Intel details its new mesh architecture for Skylake-X and Xeon Scalable processors
Intel has released a blog post detailing the new on-chip mesh architecture that debuts on its Xeon Scalable Processor platform, and by implication, its upcoming Skylake-X chips, both of which are based on the same Skylake-SP microarchitecture.
The post, penned by Intel’s Skylake-SP CPU architect Akhilesh Kumar, delves into the challenges around building data center processors that are able to effectively balance performance, efficiency, and scalability.
The task of scaling up is not as simple as just adding more cores and interconnecting them to create a multi-core data center chip. The interconnects between CPU cores, memory hierarchy, and I/O subsystems are equally critical, as they function as the highways through which data can flow smoothly.
Furthermore, these interconnects need to fulfil myriad criteria:
- Increase bandwidth between cores, on-chip cache hierarchy, memory controller, and I/O controller to avoid being a bottleneck that limits system efficiency
- Reduce latency when accessing data from on-chip cache, main memory or other cores. This is also dependent on the distance between chip entities, the path taken to send requests and responses, and the interconnect’s speed
- Improve energy efficiency in supplying data to cores and I/O from the on-chip cache and memory. As more cores are added, bandwidth requirements go up and data has to travel over longer distances, so the amount of energy required increases.
Intel says the mesh architecture for its Xeon Scalable processors checks all the above boxes, representing a shift away from the ring bus architecture that it’s used since the Nehalem-EX Xeon processors.
The mesh architecture first debuted on Intel’s Xeon Phi Knights Landing products, but this is the first time it is making its way to more mainstream server parts and high-end desktop (HEDT) chips.
The ring bus architecture followed a bi-directional, sequential operation that cycled through different stops located on components such as the memory controllers and CPU cores and caches. To expand it, one simply added more stops, but this meant that it became quite unwieldy – even comprising multiple rings – as core counts and CPU complexity grew over the generations.

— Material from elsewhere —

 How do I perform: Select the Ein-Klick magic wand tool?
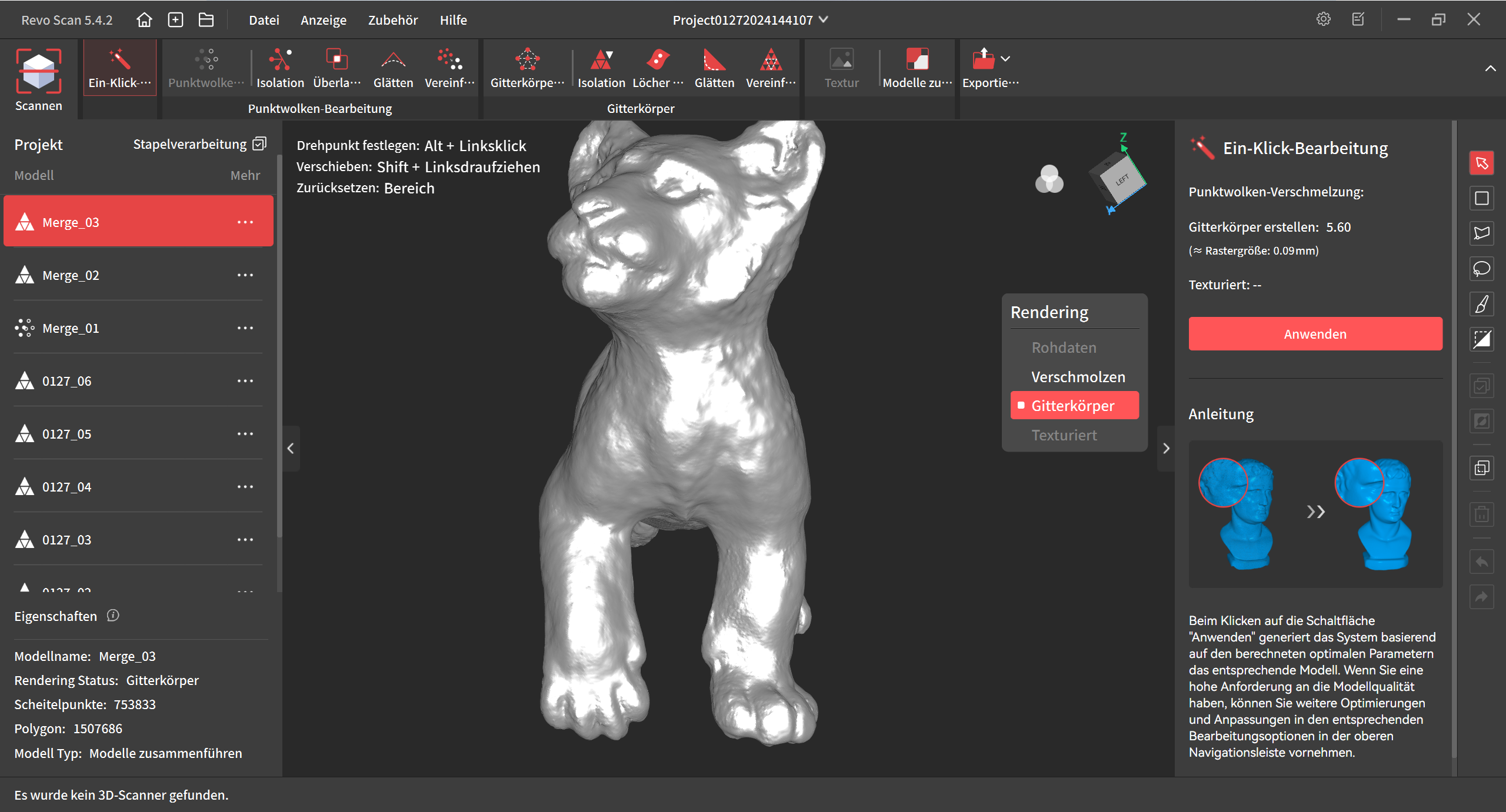[119, 59]
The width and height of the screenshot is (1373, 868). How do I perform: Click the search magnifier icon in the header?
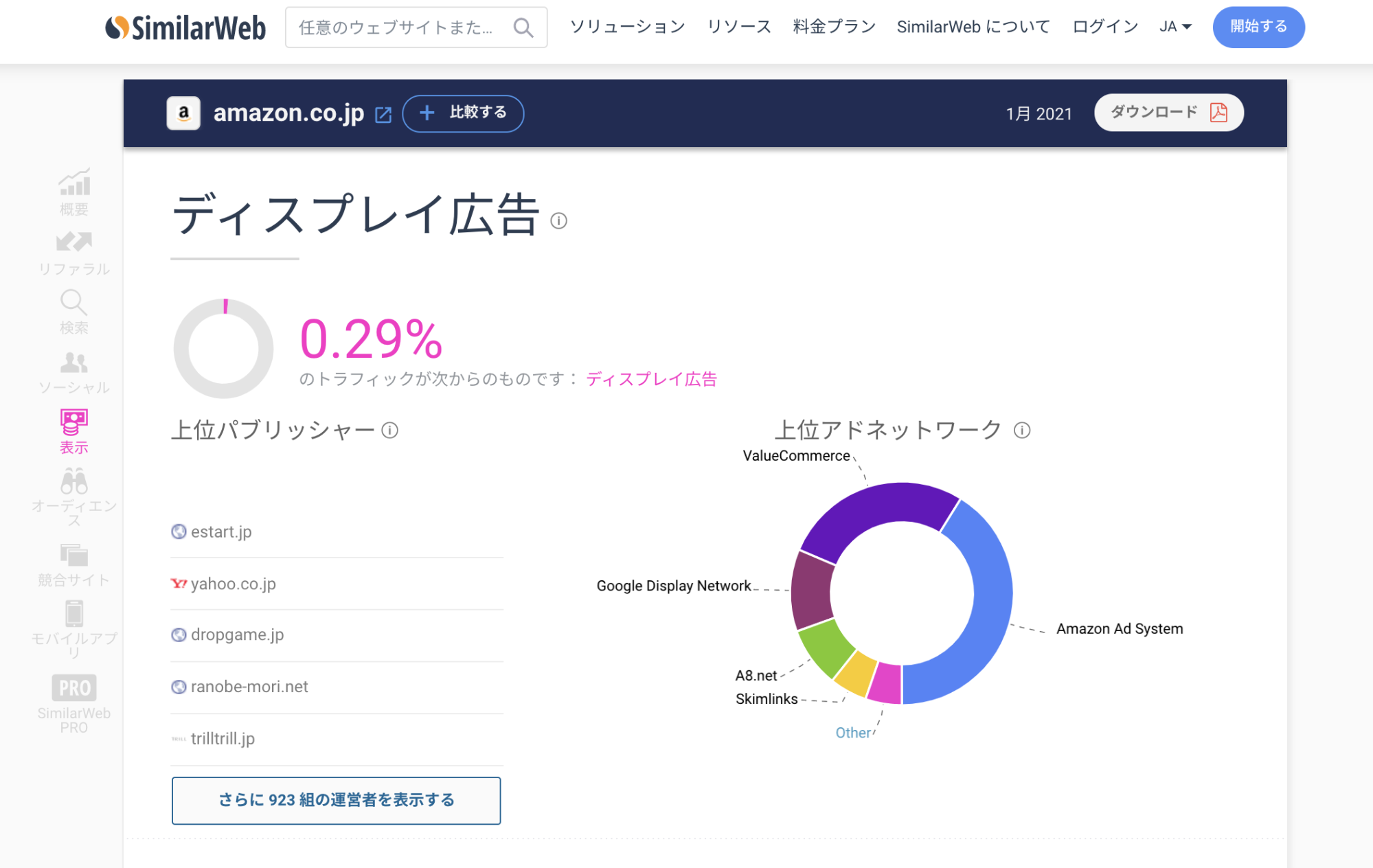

In comparison, the mesh approach organizes the cores, on-chip cache banks, and memory and I/O controllers in rows and columns, with wires and switches connecting them at each intersection to allow for turns.
This provides a more direct path than the ring architecture, and offers multiple pathways for data, thus eliminating bottlenecks.
In this way, the mesh can operate at a lower frequency and voltage while still offering very high bandwidth and low latency, resulting in improved performance and better power efficiency.
Finally, Intel is also implementing a “modular architecture with scalable resources for accessing on-chip cache, memory, I/O, and remote CPUs”. These resources are distributed throughout the chip to further reduce subsystem resource constraints or chip “hot-spots”, which enables them to scale more effectively with the number of processor cores.